[Start of Attachment]

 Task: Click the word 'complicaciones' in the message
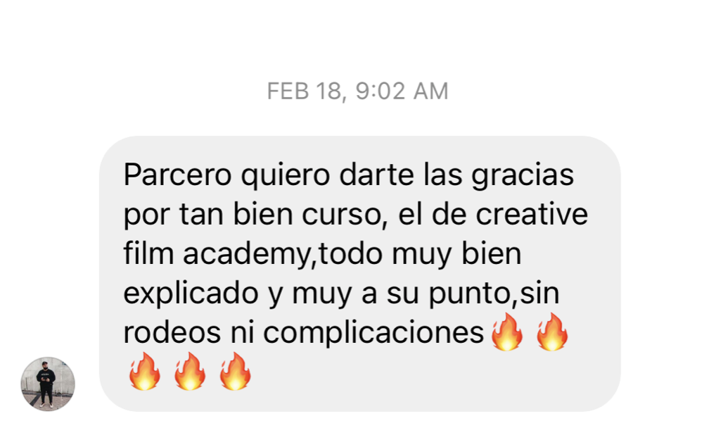373,334
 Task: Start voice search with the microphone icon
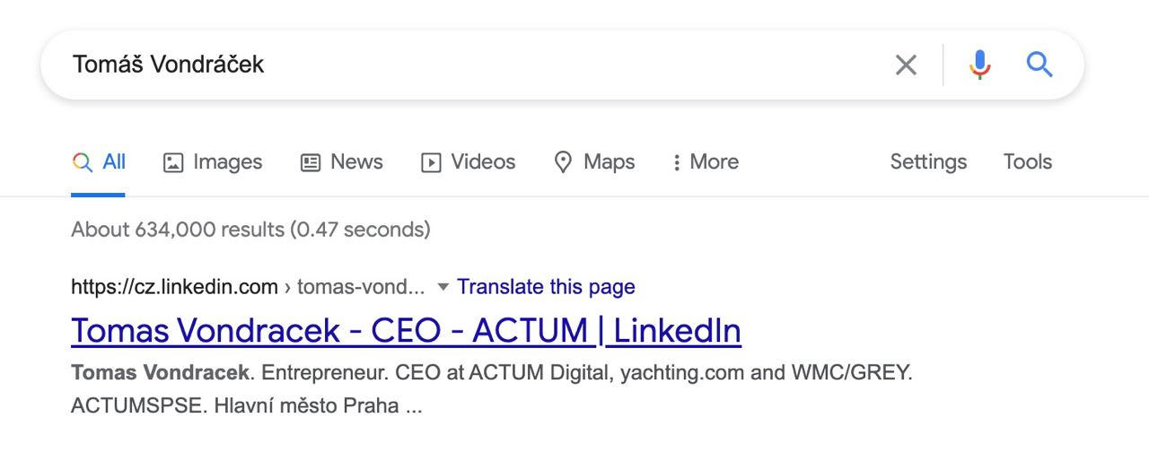[980, 65]
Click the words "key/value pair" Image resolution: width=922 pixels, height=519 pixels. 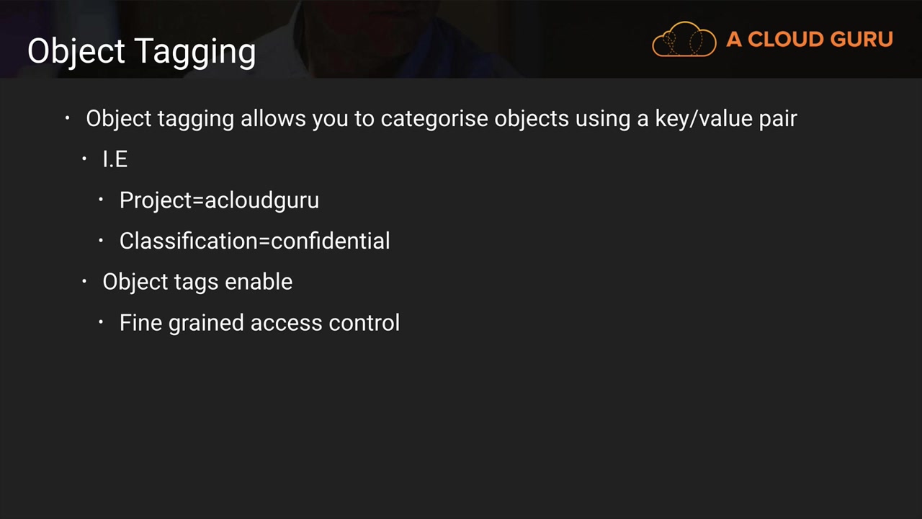point(725,118)
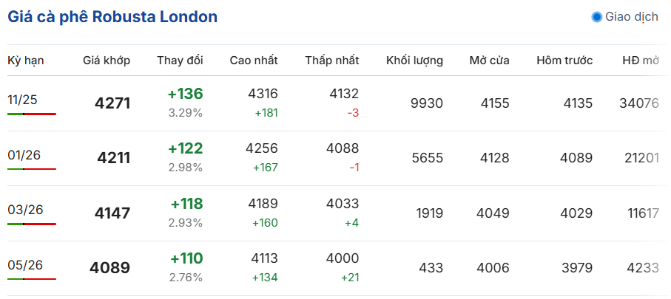Click the blue Giao dịch status dot
This screenshot has height=299, width=671.
click(596, 17)
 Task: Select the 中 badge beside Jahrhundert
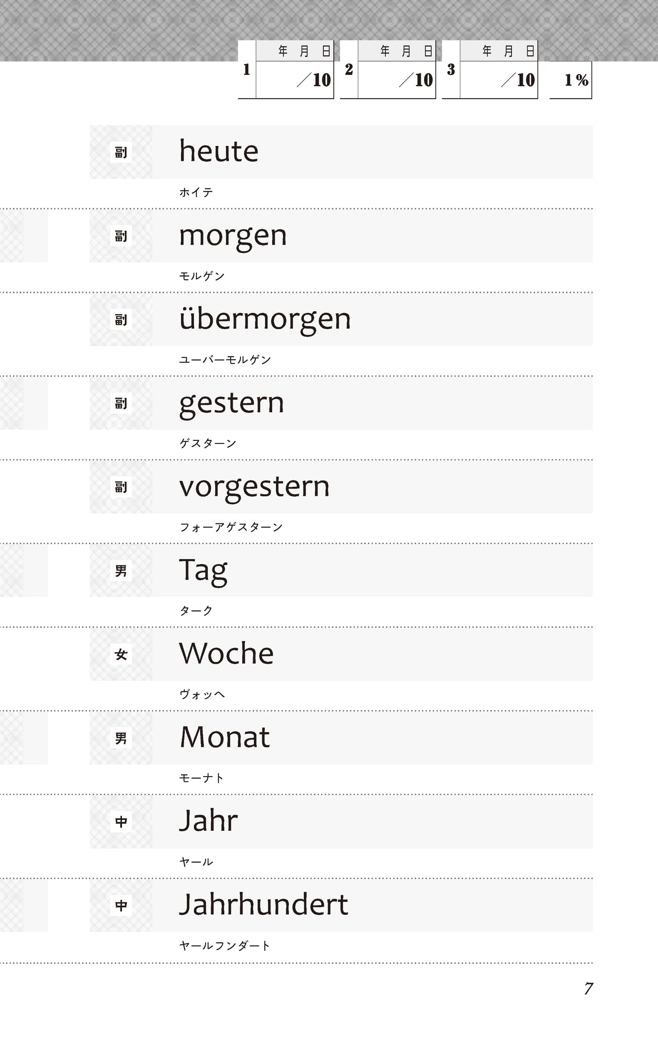pyautogui.click(x=121, y=905)
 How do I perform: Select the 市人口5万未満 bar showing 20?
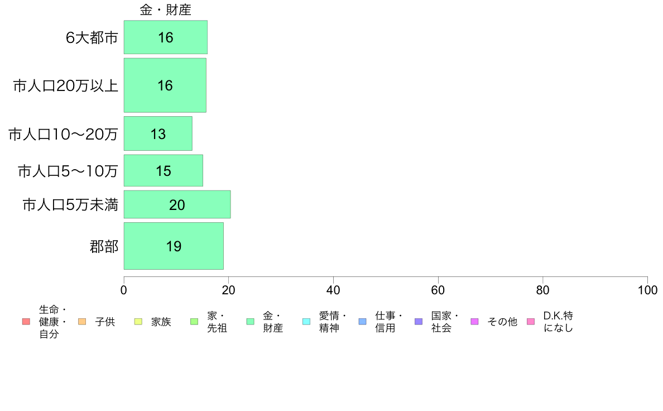click(177, 204)
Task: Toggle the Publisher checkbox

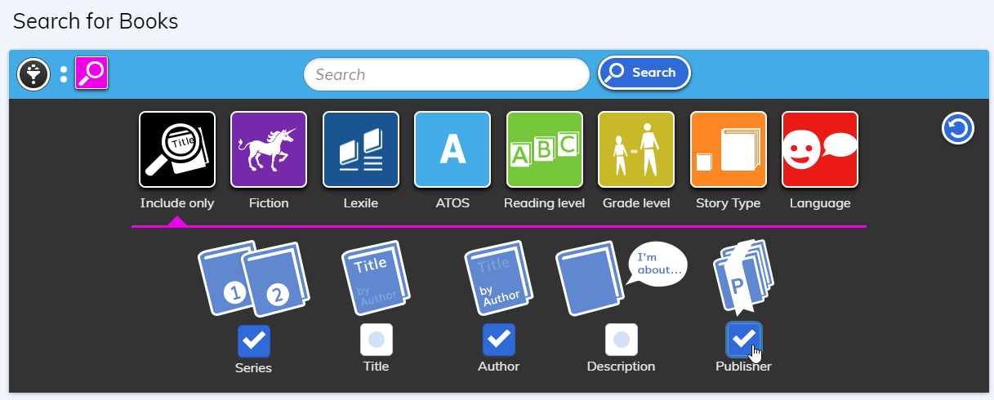Action: pos(743,339)
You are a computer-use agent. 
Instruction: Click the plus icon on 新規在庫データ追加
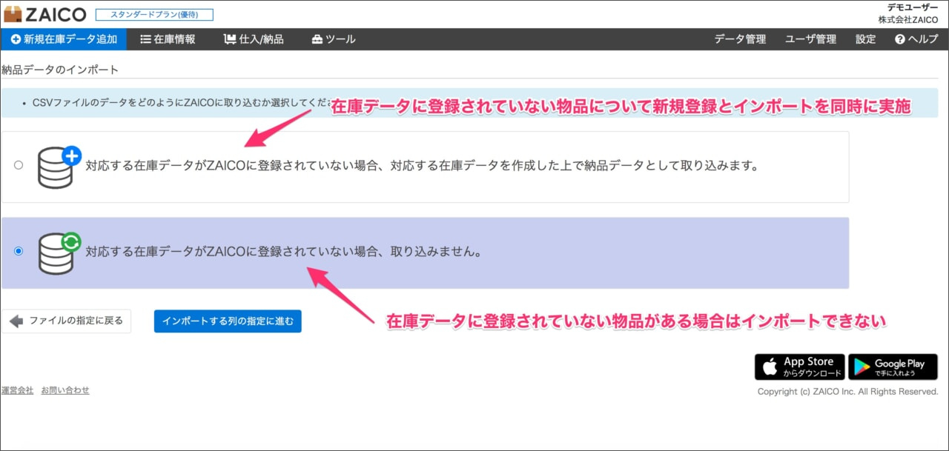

[End of Attachment]

EXERCISE DETAILS:
Lines from the one that contains "Task: Toggle the Publisher checkbox" through the last line of the data above are to be extracted exactly, with no pictures and no other lines.

ANSWER SPACE:
Task: Toggle the Publisher checkbox

Action: pos(743,339)
You are a computer-use agent. 
Instruction: Click the plus icon on 新規在庫データ追加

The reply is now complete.